Work instructions →
From the forum thread on helping pigeons feel comfortable, return the stretch from "They do not understand" through "for your coming.", copied word for word.

Document section →
□ □ □ □ □

# how to make them feel comfortable



## earl21 (Apr 3, 2011)

what should i do to make them feel comfortable with me


----------



## bundyray (Nov 7, 2009)

Don't overfeed them they'll get tamer @ feeding times


----------



## earl21 (Apr 3, 2011)

is theris other way to comfort them


----------



## spirit wings (Mar 29, 2008)

earl21 said:


> is theris other way to comfort them


you trying to comfort them will make them more scared... they need time and a routine before they will start trusting you ..or just getting used to you.. pigeons are not cuddly birds like some hookbills can be. they are pretty reserved and do not want to be touched.. they can get over this somewhat when treats they love are a motivator.. it does not mean they like you..it just means they are willing to come close to get what THEY want.. but it is nice to have them eat out of your hand and sit on your shoulder and things like that, just as long as you respect them and accept them for just how they are reguardless if they come near you or not.


----------



## earl21 (Apr 3, 2011)

what did you mean comfort them will make them more scared


----------



## spirit wings (Mar 29, 2008)

earl21 said:


> what did you mean comfort them will make them more scared


They do not understand what comforting is.. they do not think like people.. so if you are in their face and saying ..oh is ok poor little baby.. they do not care..they are scared.. I would make your presents known but do not stare at them..as that is what predators do.. just give them feed and clean their area..in a few months they will know the rountine... start giving treats at a regualer time schedule and then they will look forward for your coming.


----------



## Lynnwood Lofts (Apr 12, 2010)

You have to treat them somewhat the same way you would treat a cat....let them come to you. You have to gain their trust before anything else. To gain their trust, you need to provide for them...food, water, comfortable home...once they have the necessities, they will accept you as the provider in the flock. Birds are no different than dogs and cats...you are part of THEIR flock, pack(dogs), pride(cats). Pigeons are very social animals...some will be snugly and others don't want to be touched but love to be around and interact with you. It all depends on the individual bird's personality.


----------



## earl21 (Apr 3, 2011)

ahh now i can understand what you are saying is dont push them to be comfortable with me clean and fed them and they will know me at all


----------

□ □ □ □ □

Recorded data →
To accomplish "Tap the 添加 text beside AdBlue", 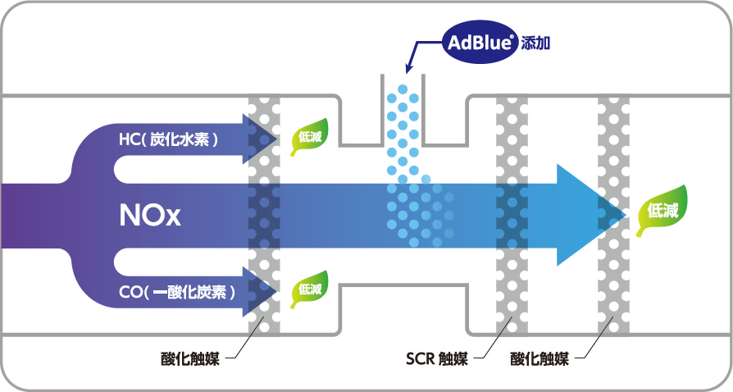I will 536,43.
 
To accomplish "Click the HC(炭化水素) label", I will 168,140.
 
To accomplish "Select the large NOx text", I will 148,216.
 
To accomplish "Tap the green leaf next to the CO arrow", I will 310,286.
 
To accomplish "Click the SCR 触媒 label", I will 437,358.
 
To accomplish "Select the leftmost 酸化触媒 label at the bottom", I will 189,358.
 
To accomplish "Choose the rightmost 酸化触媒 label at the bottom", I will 539,358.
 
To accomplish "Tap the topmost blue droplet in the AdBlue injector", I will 402,88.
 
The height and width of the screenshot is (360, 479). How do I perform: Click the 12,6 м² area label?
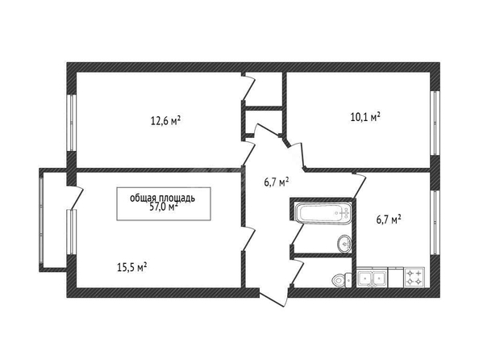[x=165, y=121]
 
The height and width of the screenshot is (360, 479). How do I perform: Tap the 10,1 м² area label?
[x=365, y=117]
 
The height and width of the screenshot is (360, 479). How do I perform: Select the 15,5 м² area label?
[x=132, y=268]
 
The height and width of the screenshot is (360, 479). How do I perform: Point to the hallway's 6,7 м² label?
[x=277, y=182]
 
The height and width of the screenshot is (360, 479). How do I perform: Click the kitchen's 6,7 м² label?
[x=389, y=220]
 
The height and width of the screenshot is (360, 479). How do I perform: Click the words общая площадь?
[x=163, y=198]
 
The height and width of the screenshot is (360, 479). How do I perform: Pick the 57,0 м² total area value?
[x=164, y=207]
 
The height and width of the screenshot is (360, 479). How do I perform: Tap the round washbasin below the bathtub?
[x=344, y=244]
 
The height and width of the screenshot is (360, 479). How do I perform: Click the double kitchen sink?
[x=372, y=278]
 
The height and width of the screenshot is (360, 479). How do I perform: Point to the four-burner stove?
[x=414, y=277]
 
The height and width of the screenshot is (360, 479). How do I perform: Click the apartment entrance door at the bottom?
[x=274, y=297]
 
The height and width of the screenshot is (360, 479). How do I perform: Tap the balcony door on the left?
[x=75, y=198]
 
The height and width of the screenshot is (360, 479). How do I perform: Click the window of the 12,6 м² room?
[x=71, y=123]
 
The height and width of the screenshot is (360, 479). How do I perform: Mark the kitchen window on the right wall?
[x=435, y=222]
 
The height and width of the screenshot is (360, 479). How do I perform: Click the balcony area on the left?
[x=54, y=220]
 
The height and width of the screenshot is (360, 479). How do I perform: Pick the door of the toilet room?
[x=297, y=271]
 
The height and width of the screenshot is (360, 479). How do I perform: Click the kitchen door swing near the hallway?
[x=359, y=185]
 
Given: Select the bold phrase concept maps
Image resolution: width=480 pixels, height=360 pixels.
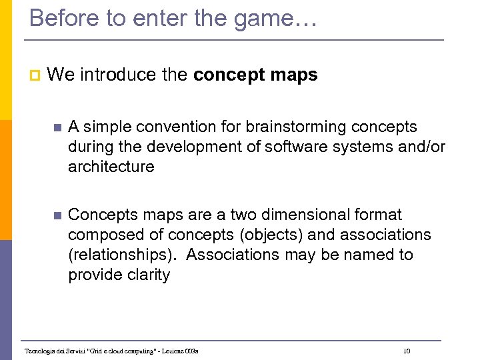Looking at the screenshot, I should pos(255,75).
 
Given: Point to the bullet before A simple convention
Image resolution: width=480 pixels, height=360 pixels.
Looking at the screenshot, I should pos(56,127).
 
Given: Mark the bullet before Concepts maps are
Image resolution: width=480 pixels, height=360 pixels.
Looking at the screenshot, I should pos(56,215).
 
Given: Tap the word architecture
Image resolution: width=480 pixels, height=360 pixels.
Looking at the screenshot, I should pos(111,167).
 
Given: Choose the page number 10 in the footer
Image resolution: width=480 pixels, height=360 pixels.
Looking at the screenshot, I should pos(407,351).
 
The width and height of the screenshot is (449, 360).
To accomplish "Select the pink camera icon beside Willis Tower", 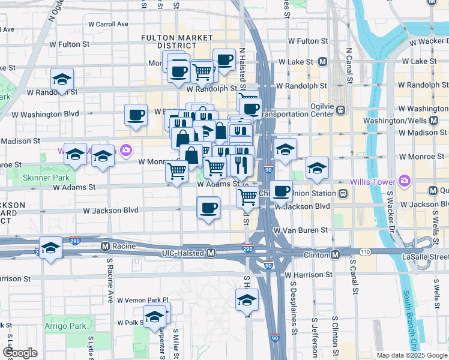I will (x=405, y=181).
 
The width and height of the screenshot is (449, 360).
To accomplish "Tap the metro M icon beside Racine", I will (x=105, y=246).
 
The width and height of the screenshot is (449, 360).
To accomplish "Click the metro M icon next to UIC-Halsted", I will (x=211, y=254).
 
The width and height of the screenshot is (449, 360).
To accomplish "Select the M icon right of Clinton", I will (x=335, y=255).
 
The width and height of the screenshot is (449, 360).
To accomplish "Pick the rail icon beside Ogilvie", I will (x=340, y=110).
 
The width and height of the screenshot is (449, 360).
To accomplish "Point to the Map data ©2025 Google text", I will (x=411, y=355).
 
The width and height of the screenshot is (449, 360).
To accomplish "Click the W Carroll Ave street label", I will (x=108, y=25).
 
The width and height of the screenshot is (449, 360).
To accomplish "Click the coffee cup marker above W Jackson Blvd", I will (x=208, y=208).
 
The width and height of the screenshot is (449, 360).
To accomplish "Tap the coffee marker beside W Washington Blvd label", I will (x=136, y=114).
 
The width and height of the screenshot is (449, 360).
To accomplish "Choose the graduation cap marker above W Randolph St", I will (x=62, y=79).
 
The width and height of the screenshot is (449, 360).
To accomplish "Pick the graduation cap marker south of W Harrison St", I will (x=246, y=300).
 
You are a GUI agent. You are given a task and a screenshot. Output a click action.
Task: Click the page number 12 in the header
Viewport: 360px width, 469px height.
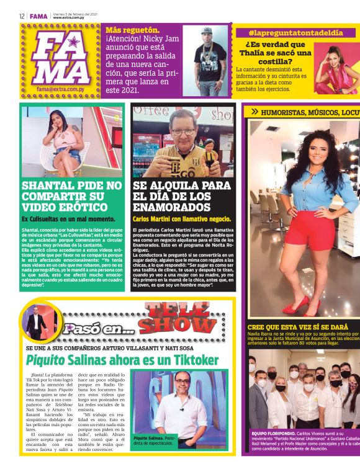[22, 16]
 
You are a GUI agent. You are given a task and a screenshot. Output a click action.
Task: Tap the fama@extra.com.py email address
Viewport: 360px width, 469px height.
[61, 89]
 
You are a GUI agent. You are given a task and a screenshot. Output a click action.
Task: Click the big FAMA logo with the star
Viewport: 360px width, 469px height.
[61, 57]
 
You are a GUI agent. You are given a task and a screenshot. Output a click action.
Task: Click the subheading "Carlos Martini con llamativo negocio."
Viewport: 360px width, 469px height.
[181, 219]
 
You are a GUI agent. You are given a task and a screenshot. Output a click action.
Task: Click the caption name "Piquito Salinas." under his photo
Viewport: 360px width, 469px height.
[147, 438]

□ □ □ □ □

Response for this exercise →
They do not understand what comforting is.. they do not think like people.. so if you are in their face and saying ..oh is ok poor little baby.. they do not care..they are scared.. I would make your presents known but do not stare at them..as that is what predators do.. just give them feed and clean their area..in a few months they will know the rountine... start giving treats at a regualer time schedule and then they will look forward for your coming.